Unlike Mizzi, Schembri has not been elected by the people, and has been hand-picked by the Prime Minister himself. Which makes his position even less tenable than Mizzi’s, if that is at all possible. In theory there are institutional checks and balances controlling Mizzi. (I say ‘in theory’ because, as the late Guido de Marco taught us during the criminal law course, facta lex, inventa fraus: as soon as a law is passed, somebody finds a way to flout it.) But in Schembri’s case, he is only accountable to the Prime Minister.

This raises many questions, but I shall focus on only three. Is Schembri abusing of the trust the Prime Minister has reposed in him? Should the Prime Minister keep reposing his trust in (the catalytic) Schembri? (No, I’m not begging the question; it’s a rhetorical device.)If the entire structure has been from the very first moment legitimate (that is, no tax evasion and no other money laundering activity either), then why is Schembri going to close down his secret company?
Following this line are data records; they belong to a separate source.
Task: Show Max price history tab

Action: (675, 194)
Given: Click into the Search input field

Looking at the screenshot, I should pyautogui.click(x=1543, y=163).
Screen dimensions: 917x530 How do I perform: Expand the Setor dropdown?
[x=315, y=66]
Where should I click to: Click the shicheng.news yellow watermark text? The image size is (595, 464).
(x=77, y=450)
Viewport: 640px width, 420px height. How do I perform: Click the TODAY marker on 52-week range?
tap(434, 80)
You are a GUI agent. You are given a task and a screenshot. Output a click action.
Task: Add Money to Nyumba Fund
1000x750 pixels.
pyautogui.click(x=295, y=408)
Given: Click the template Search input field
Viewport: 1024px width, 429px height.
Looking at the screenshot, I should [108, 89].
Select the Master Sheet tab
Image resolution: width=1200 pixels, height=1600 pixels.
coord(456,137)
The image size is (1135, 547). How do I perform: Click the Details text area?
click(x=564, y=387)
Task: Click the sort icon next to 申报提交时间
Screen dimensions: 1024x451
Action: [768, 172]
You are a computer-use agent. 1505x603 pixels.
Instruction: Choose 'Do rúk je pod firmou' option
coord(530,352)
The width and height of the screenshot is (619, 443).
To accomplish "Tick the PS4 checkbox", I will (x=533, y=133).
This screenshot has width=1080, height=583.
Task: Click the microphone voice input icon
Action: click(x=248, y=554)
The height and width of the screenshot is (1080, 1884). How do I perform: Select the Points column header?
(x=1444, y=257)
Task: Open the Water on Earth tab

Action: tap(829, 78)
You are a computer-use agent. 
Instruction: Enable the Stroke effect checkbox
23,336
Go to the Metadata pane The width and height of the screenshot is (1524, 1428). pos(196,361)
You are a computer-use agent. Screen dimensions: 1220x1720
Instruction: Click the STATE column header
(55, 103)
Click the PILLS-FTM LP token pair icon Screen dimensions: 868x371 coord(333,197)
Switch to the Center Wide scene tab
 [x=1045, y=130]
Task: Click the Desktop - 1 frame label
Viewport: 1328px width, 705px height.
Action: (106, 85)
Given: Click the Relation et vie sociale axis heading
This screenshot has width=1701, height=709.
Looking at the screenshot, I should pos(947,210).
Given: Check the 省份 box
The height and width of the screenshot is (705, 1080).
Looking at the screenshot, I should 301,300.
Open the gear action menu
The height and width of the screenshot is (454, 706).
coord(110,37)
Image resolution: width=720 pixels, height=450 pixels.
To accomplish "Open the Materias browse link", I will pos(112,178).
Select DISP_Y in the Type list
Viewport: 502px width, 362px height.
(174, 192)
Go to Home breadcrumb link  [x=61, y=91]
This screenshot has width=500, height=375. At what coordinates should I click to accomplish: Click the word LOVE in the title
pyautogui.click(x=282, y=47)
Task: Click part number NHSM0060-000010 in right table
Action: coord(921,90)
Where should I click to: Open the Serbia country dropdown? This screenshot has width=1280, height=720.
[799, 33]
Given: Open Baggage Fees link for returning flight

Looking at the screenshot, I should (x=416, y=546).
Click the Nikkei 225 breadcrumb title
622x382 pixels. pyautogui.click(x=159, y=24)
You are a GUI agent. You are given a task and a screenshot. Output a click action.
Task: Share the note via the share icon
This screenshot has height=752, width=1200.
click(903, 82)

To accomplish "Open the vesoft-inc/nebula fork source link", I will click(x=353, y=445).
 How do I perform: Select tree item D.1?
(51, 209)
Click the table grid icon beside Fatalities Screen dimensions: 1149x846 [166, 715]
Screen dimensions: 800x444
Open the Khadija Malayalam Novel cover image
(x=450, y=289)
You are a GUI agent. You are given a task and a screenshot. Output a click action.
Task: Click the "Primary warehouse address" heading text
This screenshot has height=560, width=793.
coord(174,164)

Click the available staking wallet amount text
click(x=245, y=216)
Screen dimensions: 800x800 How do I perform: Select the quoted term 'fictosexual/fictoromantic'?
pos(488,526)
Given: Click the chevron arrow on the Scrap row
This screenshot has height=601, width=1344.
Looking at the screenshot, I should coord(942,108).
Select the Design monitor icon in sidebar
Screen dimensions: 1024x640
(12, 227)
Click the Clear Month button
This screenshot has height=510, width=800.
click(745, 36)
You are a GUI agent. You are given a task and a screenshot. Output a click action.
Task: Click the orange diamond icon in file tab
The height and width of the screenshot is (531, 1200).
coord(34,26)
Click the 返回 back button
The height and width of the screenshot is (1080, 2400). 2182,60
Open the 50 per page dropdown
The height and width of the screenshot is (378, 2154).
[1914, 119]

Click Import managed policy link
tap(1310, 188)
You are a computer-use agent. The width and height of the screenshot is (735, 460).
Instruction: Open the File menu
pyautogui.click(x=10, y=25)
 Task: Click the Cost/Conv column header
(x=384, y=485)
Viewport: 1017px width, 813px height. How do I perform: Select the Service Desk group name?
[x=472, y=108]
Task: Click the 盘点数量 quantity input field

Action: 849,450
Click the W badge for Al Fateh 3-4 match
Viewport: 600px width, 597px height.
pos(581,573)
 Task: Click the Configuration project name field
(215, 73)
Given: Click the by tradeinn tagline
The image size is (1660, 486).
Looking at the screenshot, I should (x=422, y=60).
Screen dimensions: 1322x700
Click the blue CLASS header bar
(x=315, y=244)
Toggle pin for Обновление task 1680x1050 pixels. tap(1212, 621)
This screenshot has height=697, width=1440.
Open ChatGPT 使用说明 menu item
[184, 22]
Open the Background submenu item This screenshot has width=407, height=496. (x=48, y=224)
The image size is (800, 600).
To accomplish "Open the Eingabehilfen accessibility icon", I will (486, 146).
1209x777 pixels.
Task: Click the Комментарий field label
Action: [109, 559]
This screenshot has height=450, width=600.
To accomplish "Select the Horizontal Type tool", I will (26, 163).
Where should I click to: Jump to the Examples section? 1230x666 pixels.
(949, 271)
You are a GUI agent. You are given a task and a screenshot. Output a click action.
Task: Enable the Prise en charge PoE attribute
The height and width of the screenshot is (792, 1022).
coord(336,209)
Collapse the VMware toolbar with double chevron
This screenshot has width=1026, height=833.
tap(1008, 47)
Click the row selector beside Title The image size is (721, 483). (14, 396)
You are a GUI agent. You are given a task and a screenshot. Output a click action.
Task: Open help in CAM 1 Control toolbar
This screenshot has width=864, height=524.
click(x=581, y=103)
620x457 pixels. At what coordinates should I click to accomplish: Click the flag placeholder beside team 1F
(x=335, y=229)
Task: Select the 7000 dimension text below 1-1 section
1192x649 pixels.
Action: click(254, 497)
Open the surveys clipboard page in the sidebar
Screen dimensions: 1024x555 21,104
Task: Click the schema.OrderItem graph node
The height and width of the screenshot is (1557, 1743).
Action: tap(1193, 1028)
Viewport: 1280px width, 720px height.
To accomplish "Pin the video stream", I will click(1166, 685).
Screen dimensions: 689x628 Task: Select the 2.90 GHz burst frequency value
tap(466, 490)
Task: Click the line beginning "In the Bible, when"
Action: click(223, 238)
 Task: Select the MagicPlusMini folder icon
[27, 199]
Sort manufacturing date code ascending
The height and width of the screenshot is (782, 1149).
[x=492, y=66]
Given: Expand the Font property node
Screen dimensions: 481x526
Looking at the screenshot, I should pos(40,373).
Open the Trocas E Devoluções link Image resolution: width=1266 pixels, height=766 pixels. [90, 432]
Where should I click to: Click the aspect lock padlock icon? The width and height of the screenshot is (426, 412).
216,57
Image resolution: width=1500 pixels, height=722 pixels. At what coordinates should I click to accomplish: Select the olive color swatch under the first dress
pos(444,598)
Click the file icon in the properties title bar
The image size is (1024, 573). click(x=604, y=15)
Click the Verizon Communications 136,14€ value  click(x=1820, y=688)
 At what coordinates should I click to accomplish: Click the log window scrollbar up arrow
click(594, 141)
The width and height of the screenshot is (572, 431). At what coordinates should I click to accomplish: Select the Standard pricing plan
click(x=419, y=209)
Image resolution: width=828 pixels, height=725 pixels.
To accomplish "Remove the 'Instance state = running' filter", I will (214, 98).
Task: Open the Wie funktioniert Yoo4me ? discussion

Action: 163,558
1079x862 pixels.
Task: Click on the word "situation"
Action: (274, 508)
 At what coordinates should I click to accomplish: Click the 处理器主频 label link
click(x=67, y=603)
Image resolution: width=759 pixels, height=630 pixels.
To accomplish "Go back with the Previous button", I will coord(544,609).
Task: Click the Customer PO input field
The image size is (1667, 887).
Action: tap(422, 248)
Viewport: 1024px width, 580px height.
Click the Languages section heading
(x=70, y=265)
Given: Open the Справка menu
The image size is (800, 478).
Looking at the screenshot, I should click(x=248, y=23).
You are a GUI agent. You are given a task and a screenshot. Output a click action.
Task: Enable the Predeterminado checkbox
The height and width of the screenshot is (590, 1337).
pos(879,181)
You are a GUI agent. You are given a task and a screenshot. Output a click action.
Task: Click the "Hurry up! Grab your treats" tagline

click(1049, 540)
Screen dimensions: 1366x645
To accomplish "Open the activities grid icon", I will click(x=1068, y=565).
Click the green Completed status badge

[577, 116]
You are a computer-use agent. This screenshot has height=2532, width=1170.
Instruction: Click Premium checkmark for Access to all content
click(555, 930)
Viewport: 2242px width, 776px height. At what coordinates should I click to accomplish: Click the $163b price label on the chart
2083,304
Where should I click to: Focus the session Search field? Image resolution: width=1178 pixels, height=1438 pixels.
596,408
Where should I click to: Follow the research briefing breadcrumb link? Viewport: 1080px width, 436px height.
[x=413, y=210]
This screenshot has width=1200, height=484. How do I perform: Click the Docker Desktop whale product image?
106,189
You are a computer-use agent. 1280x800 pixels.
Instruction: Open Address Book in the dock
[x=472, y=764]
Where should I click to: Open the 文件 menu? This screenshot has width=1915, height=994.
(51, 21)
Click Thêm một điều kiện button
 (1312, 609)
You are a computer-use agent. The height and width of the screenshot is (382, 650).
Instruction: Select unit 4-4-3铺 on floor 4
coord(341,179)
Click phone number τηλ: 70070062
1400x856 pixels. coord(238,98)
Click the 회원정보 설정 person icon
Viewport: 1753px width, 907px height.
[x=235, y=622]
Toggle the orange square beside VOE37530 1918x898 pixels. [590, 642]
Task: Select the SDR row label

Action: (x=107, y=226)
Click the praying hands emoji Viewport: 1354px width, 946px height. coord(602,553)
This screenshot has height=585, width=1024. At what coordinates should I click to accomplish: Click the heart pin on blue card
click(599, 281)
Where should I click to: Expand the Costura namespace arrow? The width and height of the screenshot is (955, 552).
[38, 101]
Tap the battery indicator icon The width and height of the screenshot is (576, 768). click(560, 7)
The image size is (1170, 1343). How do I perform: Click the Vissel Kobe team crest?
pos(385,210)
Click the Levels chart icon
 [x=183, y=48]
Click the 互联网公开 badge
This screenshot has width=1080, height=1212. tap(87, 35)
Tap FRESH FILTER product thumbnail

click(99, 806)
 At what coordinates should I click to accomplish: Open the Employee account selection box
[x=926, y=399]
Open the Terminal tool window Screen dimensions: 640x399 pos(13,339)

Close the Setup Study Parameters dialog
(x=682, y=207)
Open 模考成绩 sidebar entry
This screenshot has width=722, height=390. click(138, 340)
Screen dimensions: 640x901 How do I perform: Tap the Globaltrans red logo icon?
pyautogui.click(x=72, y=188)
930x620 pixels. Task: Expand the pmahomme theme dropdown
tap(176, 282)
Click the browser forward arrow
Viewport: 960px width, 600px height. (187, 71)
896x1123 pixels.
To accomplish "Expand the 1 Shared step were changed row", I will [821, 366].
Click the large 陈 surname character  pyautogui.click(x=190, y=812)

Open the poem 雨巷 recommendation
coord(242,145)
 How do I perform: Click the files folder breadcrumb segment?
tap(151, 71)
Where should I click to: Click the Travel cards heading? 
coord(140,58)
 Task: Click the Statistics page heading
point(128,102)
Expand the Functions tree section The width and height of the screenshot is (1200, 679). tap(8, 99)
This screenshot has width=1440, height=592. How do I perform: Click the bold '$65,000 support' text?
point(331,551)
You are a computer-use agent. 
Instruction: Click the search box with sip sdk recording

Wouldn’t it be more logical to use the structure for its intended purposes (family estate planning) and simply inform the Prime Minister, who would then relay the information to the electorate?

But, then again, last May we read that Schembri wanted even to avoid informing his Maltese bank(s) about his offshore structure. Not only, but like Mizzi, Schembri ‘forgot’ to inform the Maltese tax authorities about his New Zealand trust. I wonder why Brian Tonna did not remind Schembri of his obligation at law to register the trust.

To my understanding, in a mature democracy, Schembri would have lost his position within hours of the publication of the leaked documents, or, as soon as it transpired that he hadn’t registered the foreign trust with the Maltese tax authorities.

It is saddening to see that as a nation, we have still not reached that point. We need new rules on good governance.

At the moment, our institutional checks and balances set-up is the equivalent of engaging a glutton to supervise the larder.

Or, if in these Acapulco days you prefer a grislier simile, like putting a necrophile in charge of the cemetery.

Mark Sammut is the author of L-Aqwa fl-Ewropa. Il-Panama Papers u l-Poter.